The factual inquiries set forth in Graham v. John Deere Co., 383 U.S. 1, 148 USPQ 459 (1966), that are applied for establishing a background for determining obviousness under 35 U.S.C. 103 are summarized as follows:
1. Determining the scope and contents of the prior art.
2. Ascertaining the differences between the prior art and the claims at issue.
3. Resolving the level of ordinary skill in the pertinent art.
4. Considering objective evidence present in the application indicating obviousness or nonobviousness.
Claims 1-3 and 9-15 are rejected under 35 U.S.C. 103 as being unpatentable over Wedig (U.S. Patent Pub. No. 2019/0362529) in view of Ma (U.S. Patent Pub. No. 2018/0033190).
Regarding Claim 1, Wedig teaches a method comprising:
identifying baseline blendshapes from a captured facial image of a facial expression of a user (¶42 the wearable system 200 can use the outward-facing imaging system 464 or the inward-facing imaging system 462 to acquire images of a pose of the user. The images may be still images, frames of a video, or a video; ¶101 Some example characteristics of the avatar can include the size, appearance, position, orientation, movement, pose, expression, etc.)
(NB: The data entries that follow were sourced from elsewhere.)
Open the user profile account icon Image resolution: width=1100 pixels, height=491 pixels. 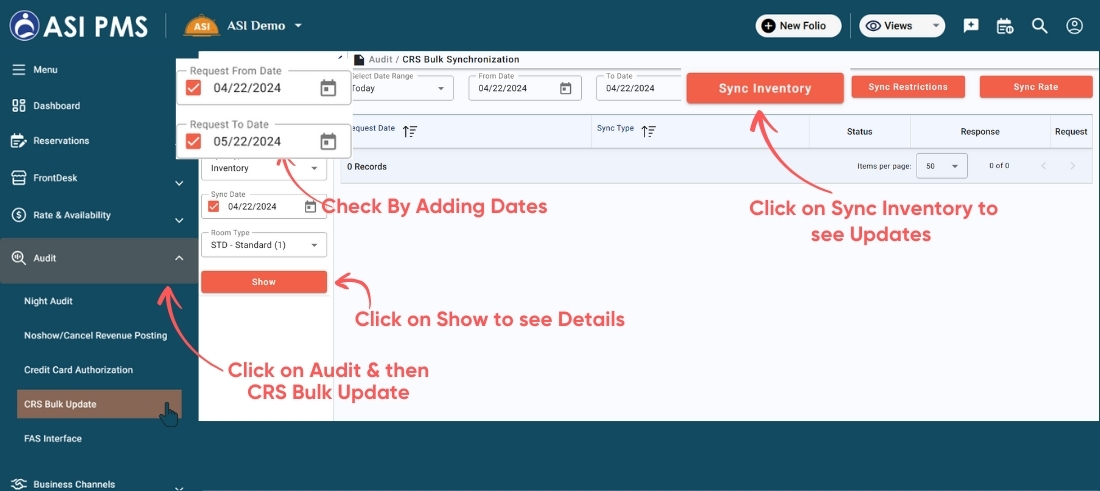[x=1074, y=26]

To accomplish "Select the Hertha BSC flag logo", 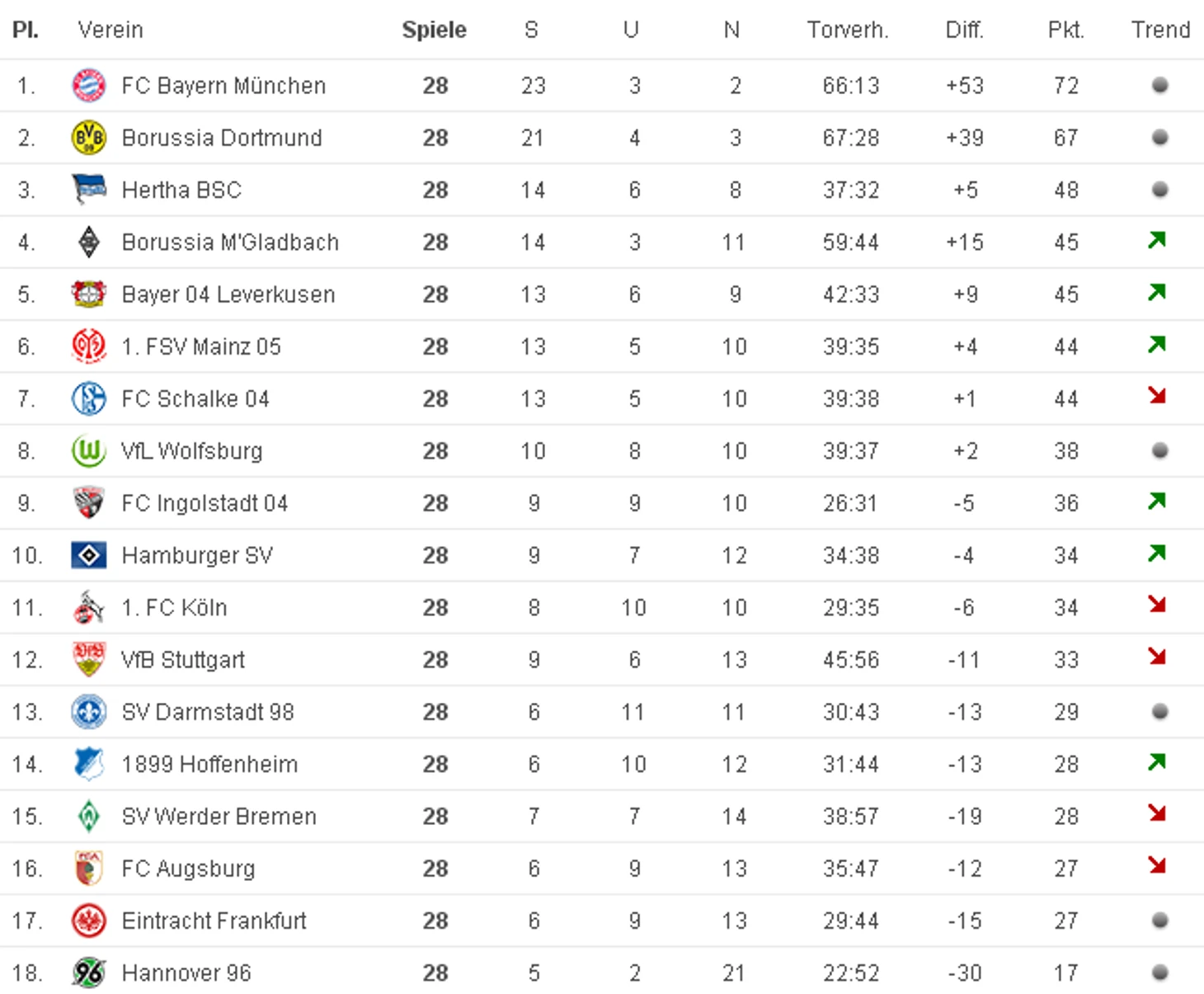I will point(89,190).
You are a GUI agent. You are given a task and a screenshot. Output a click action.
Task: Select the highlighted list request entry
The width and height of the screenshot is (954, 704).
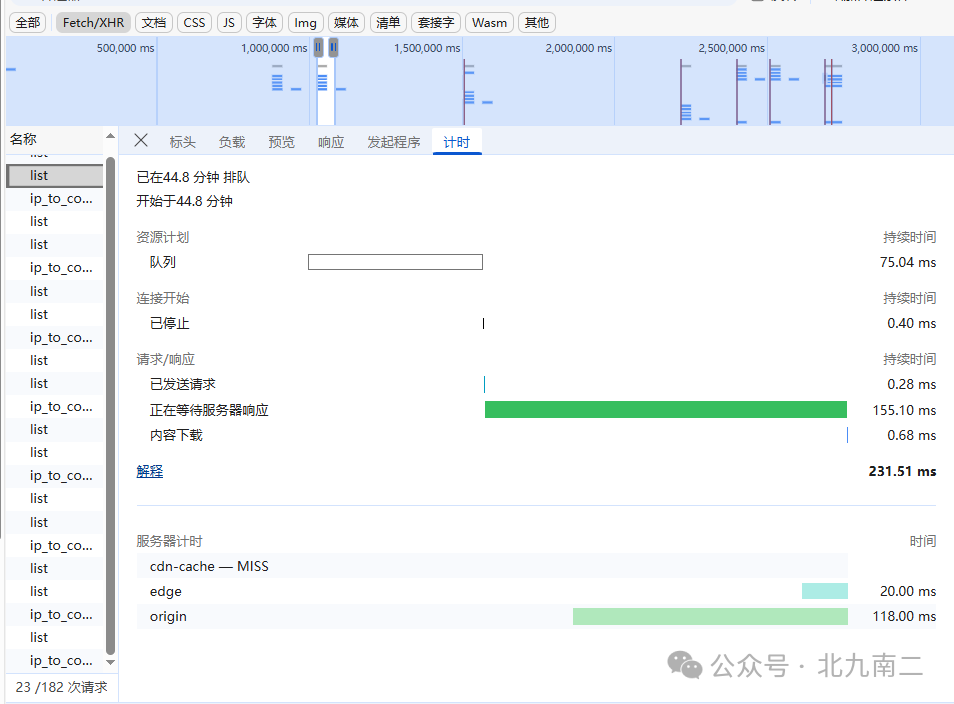54,175
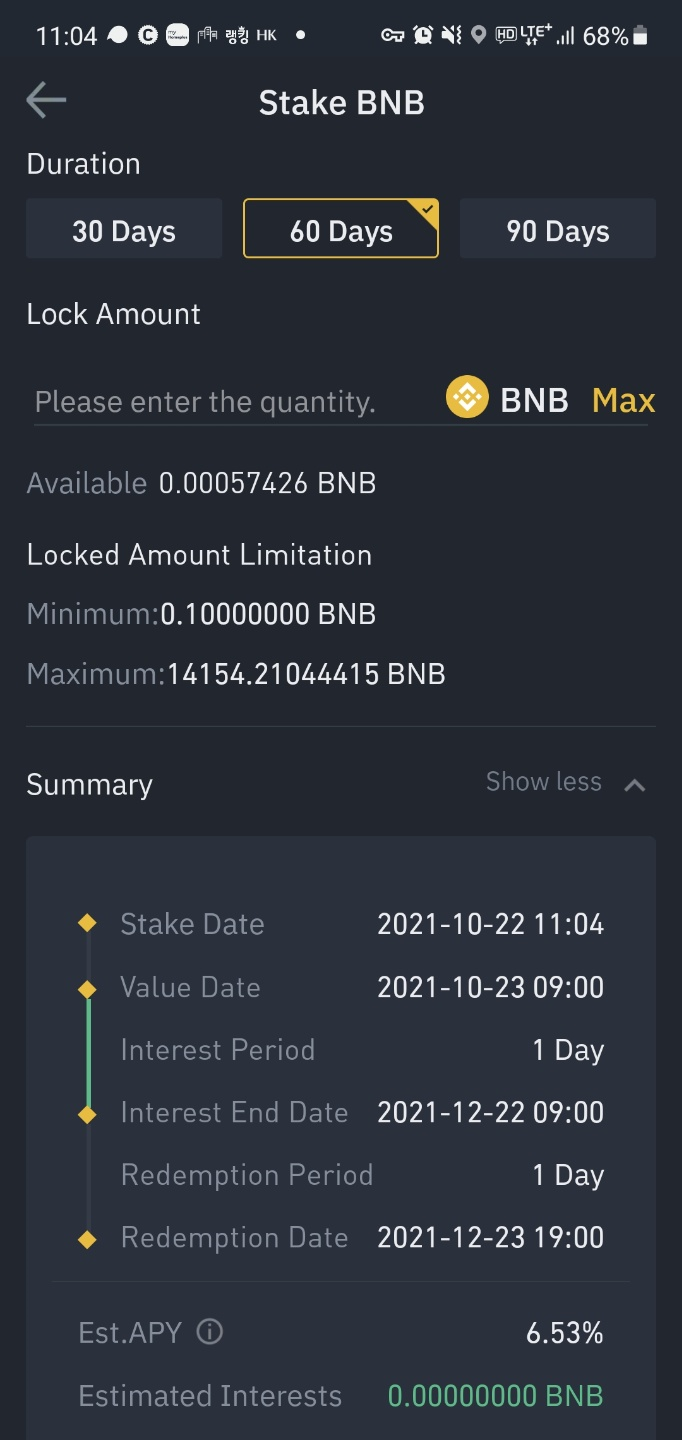The width and height of the screenshot is (682, 1440).
Task: Tap the Interest End Date diamond marker
Action: [x=88, y=1113]
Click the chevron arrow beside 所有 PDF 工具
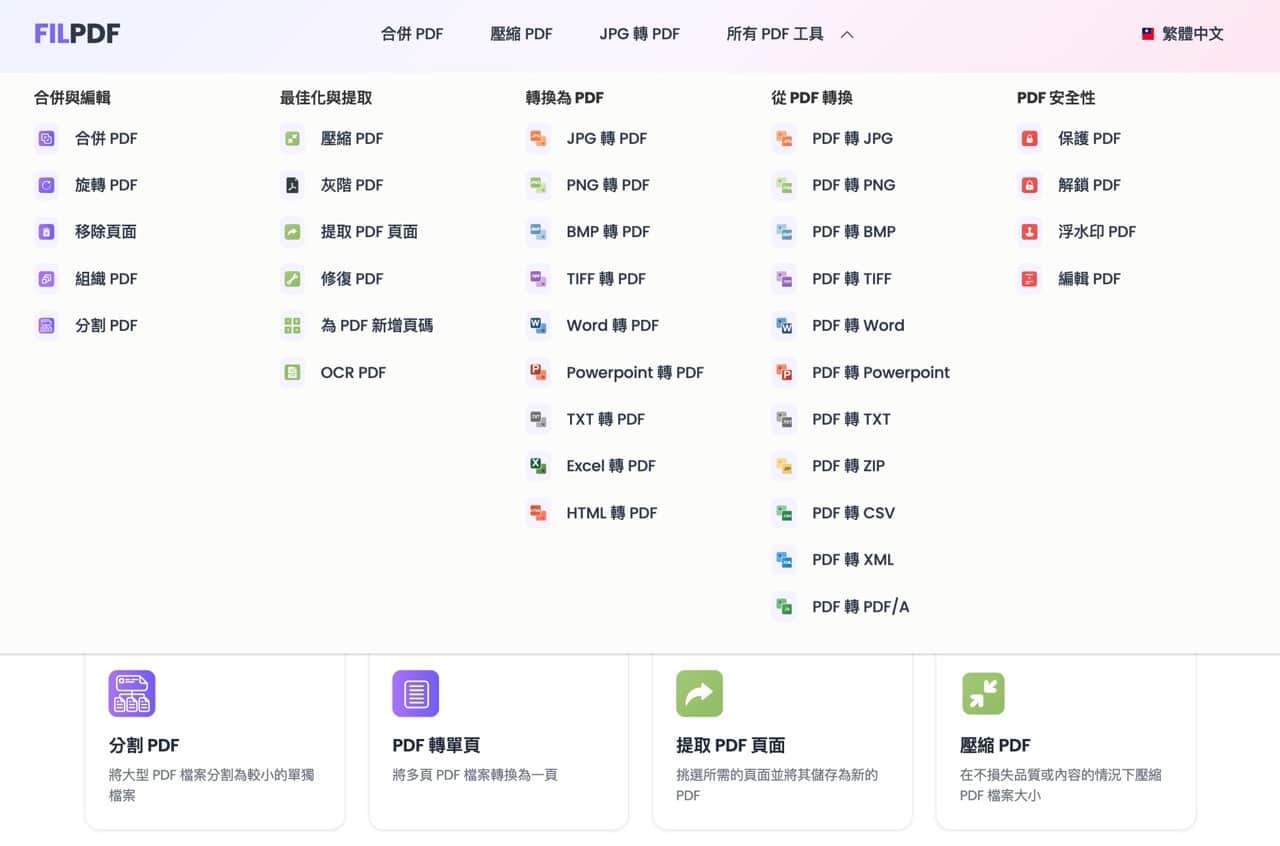This screenshot has width=1280, height=846. pyautogui.click(x=847, y=34)
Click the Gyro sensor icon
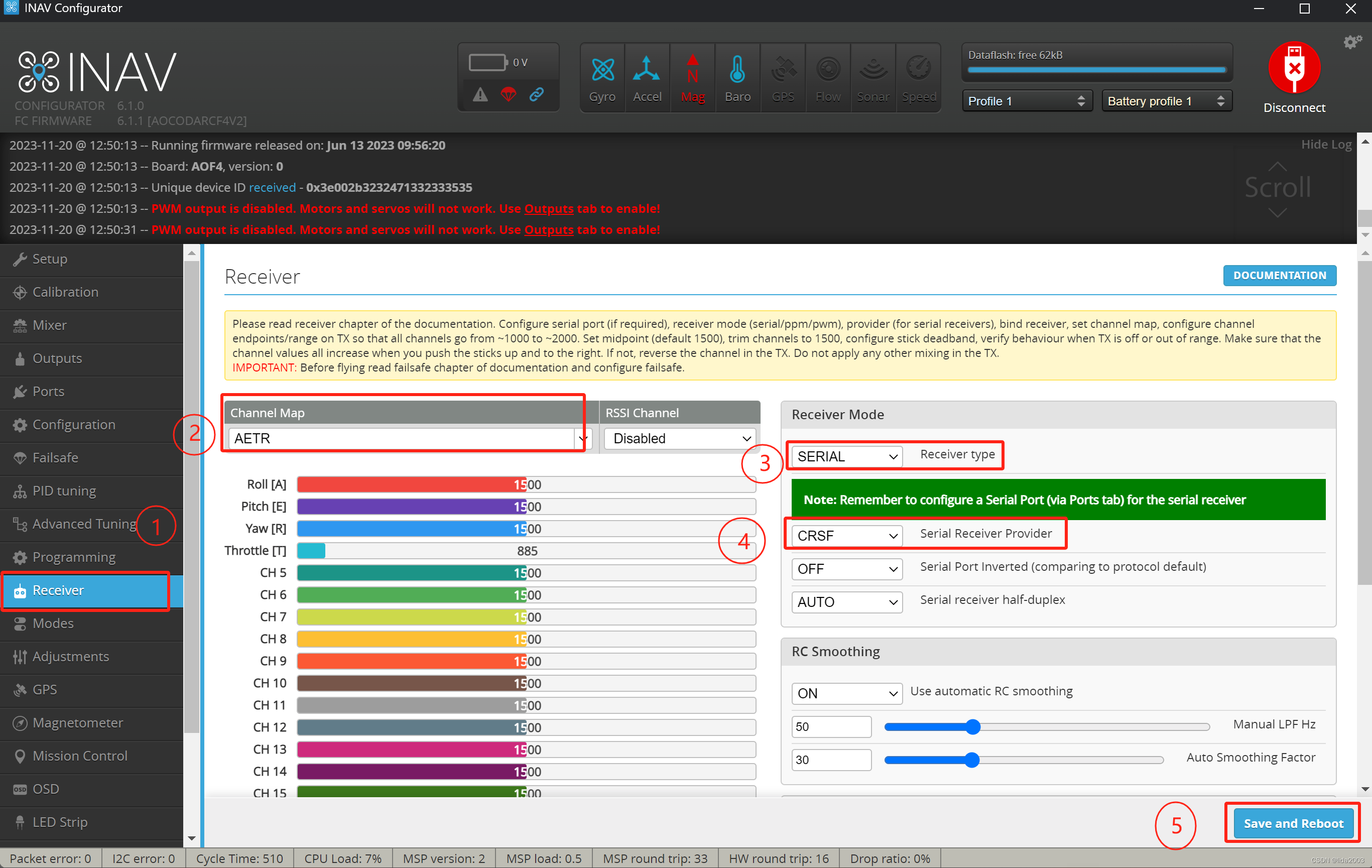Image resolution: width=1372 pixels, height=868 pixels. [602, 71]
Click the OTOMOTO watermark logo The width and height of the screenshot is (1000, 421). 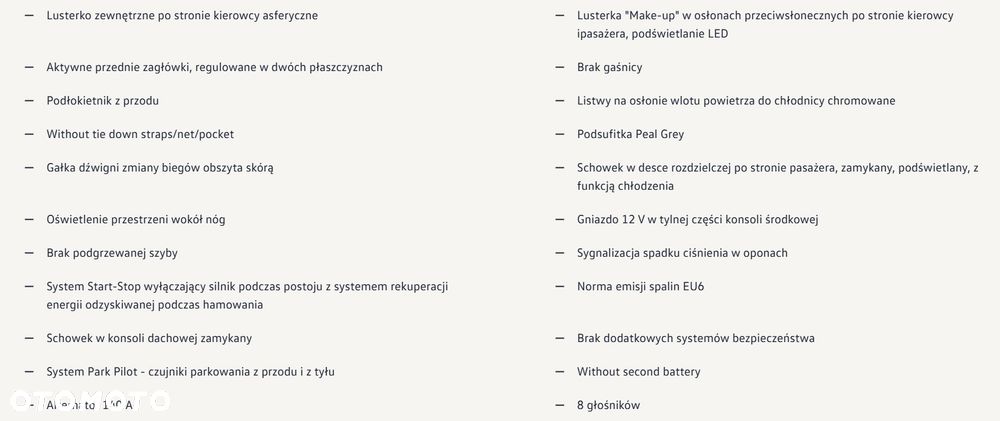[x=90, y=400]
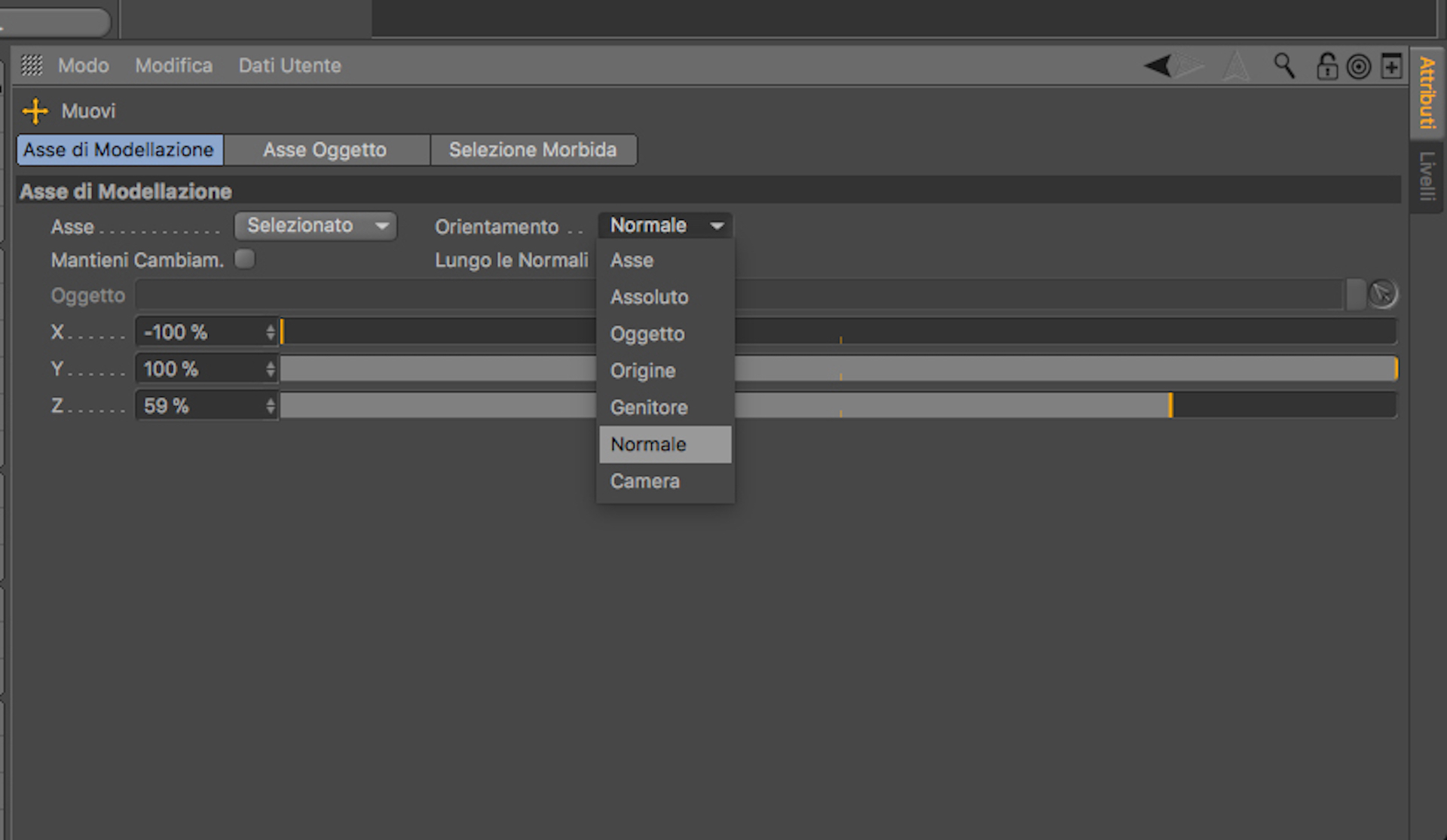Click the forward arrow navigation icon
Image resolution: width=1447 pixels, height=840 pixels.
point(1190,66)
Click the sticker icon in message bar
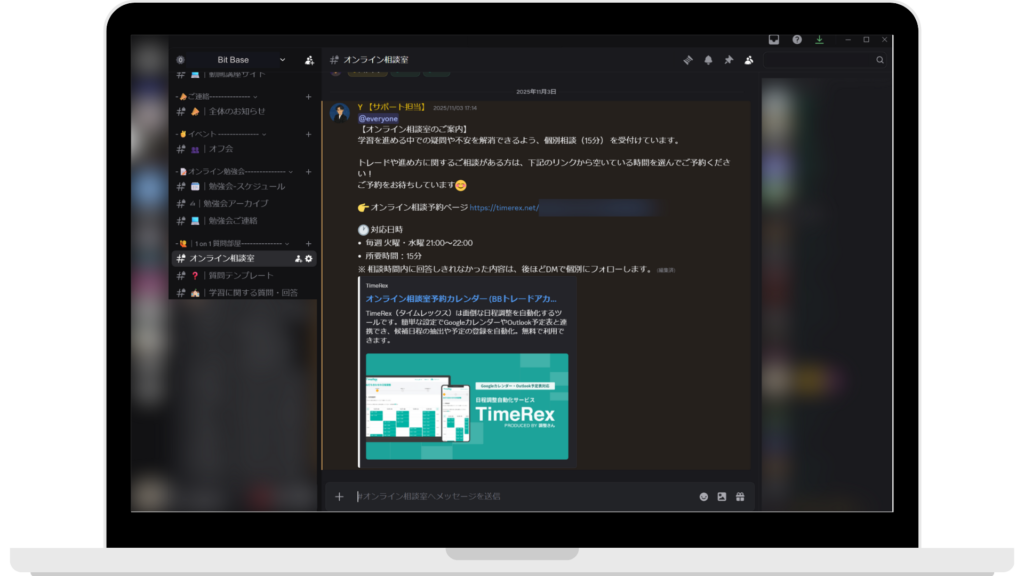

for each of a plurality of facial expressions, identifying blendshape weights (¶140 In addition to skeletal systems, “blendshapes” can also be used in rigging to produce mesh deformations. A blendshape (sometimes also called a “morph target” or just a “shape”) is a deformation applied to a set of vertices in the mesh where each vertex in the set is moved a specified amount in a specified direction based upon a weight) from a captured facial image of the facial expression of the user, and generating a blendshape model by applying the blendshape weights to the baseline blendshapes (¶140 Each vertex in the set may have its outs custom motion for a specific blendshape, and moving the vertices in the set simultaneously will generate the desired shape. The custom motion for each vertex in a blendshape can be specified by a “delta,” which is a vector representing the amount and direction of XYZ motion applied to that vertex. Blendshapes can be used to produce, for example, facial deformations to move the eyes, lips, brows, nose, dimples, etc., just to name a few possibilities;)
for each facial expression, rendering an avatar from the blendshape model (¶104 The movement processing system 684 can be configured to animate the avatar, such as, e.g., by changing the avatar's pose, by moving the avatar around in a user's environment, or by animating the avatar's facial expressions, etc. As will further be described herein, the virtual avatar can be animated using rigging techniques) and simulating avatar training images from the avatar in correspondence with facial images capturable by a (¶164 The parameters that represent transformations of the joints of the skinning system (e.g., a weight map, rotations, and translations) can be extracted from training data that represents a series or sequence of target poses (e.g., facial expressions, body gestures, movements (e.g., sitting, walking, running, etc.)); ¶165 Training data comprises meshes that share a topology with a base neutral mesh used for animation of an avatar, but which have been deformed into the target poses used for skinning the avatar. Training data can represent a pose or a blendshape for an avatar.) head-mountable display (HMD); and (Fig. 2; ¶39 The display 220 can comprise a head mounted display (HMD) that is worn on the head of the user)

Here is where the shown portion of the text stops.